UnitedHealth execs deny securities fraud, blame ‘parroted bad news’

Accusing unhappy shareholders of compiling “scattershot allegations” from various newspaper reports, UnitedHealth Group executives denied securities fraud Tuesday and asked a Minnesota court to dismiss a wide-ranging lawsuit.
The California Public Employees’ Retirement System, the largest public pension fund in the United States, is the lead plaintiff in the lawsuit, which has been amended several times and checks in at 208 pages.
Plaintiffs allege that UHG executives caused stock prices to dive by withholding damaging information.
“Not one of Plaintiff’s accusations identifies a single specific, actionable misrepresentation that defrauded UnitedHealth shareholders,” defendants say in a memo to the court. “It is black-letter law that a decline in a company’s stock price following a negative event – including after purported misconduct is revealed – does not alone constitute securities fraud.”
Initially filed in May 2024, plaintiffs continue to amend the lawsuit to reflect new UHG controversies. The latest amended complaint covers anyone who purchased UnitedHealth common stock between Sept. 22, 2021, and July 28, 2025, the lawsuit stated.
It makes five general allegations of securities fraud:
- In Medicare Advantage billing
- The alleged absence of firewalls to prevent the sharing of competitor data following UHG’s acquisition of Change Healthcare
- Other alleged anti-competitive conduct
- Alleged improper efforts to reduce nursing home hospitalizations
- So-called “portfolio refinement” transactions.
The core claims
Criticism of UHG’s Medicare Advantage billing forms the core of the complaint. Allegations of questionable MA billing practices were detailed in separate investigative reporting projects last year by the Wall Street Journal and the online publication STAT.
The Wall Street Journal published claims that UHG’s “HouseCalls” program was being used to generate additional diagnosis codes, which could lead to increased MA payments. UnitedHealth strongly denies the allegations.

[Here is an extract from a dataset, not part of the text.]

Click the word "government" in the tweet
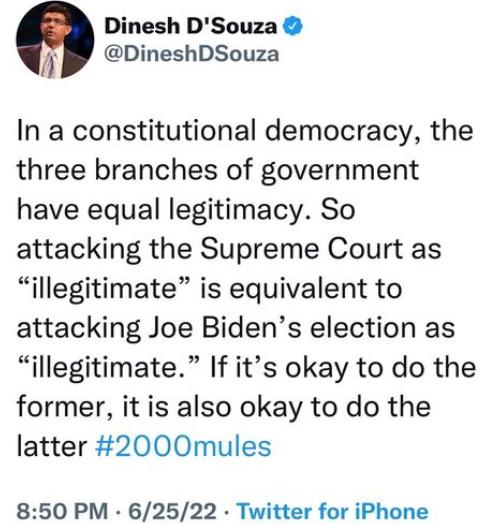 (x=340, y=171)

“Plaintiff does not contend that these HouseCalls provided no value to seniors or never resulted in legitimate diagnoses,” UHG said in its memo. “Plaintiff relies on cherry-picked allegations from press reports about these visits and a Department of Justice civil investigation into those allegations. Such thin allegations do not state a claim for securities fraud.”
Plaintiffs also point to the acquisition of Change Healthcare, a deal valued at $13 billion, as the start of problems that UnitedHealth allegedly sought to cover up. Change operated a clearinghouse, processing health insurance claims and moving data from entity to entity.
According to a UnitedHealth estimate, more than half of American medical insurance claims “pass through (or touch)” Change’s systems.
On Feb. 24, 2022, the Department of Justice sued to block the Change acquisition on antitrust grounds, arguing UnitedHealth would gain access to sensitive data that it could wield against its competitors. UnitedHealth prevailed, and the Change acquisition was finalized.
Soaring share prices
Throughout the dispute, UnitedHealth executives insisted that the company had “internal firewalls that prevent the sharing of competitively sensitive information across business units,” plaintiffs say.
Shares soared from about $350 per share when the Change acquisition was announced to more than $500 per share in February 2024, when Change networks fell victim to a systemwide cyberattack.
When the Wall Street Journal exposed the investigation in a Feb. 27, 2024, article, the price of UnitedHealth stock declined by over $27 per share, falling from $525.32 per share on Feb. 26, 2024, to $498.28 on Feb. 28, 2024, the lawsuit notes.
However, UHG executives knew something that the shareholders didn’t, plaintiffs say. On Oct. 10, 2023, UnitedHealth received notice that the DOJ had launched a “non-public antitrust investigation into the company,” the lawsuit states.
Plaintiffs allege that returning CEO Stephen J. Hemsley, former CEO Andrew Witty sold UHG shares before the investigation became public.
“That UnitedHealth’s then-CEO (Andrew Witty) and its Board Chairman (Stephen Hemsley) sold 13% and 7% of their stock, respectively, before the Change trial has no bearing on scienter for securities fraud,” the UHG memo said. “If anything, that … Witty and Hemsley sold those shares before the trial undermines any allegation that they intended to profit by improperly using competitor data after acquiring Change.”
The California Public Employees Retirement System sued UnitedHealth Group nearly 20 years ago, amidst allegations that Dr. William McGuire, the CEO at the time, wrongly realized enormous personal wealth via “backdated” stock options.
CalPERS current lawsuit continues to name Brian Thompson, the UnitedHealthcare CEO who was killed on a New York City sidewalk in December while walking to a company investor conference, as a defendant along with Hemsley and Witty.
It is among several lawsuits in the U.S. District Court for the District of Minnesota that allege UHG committed securities fraud.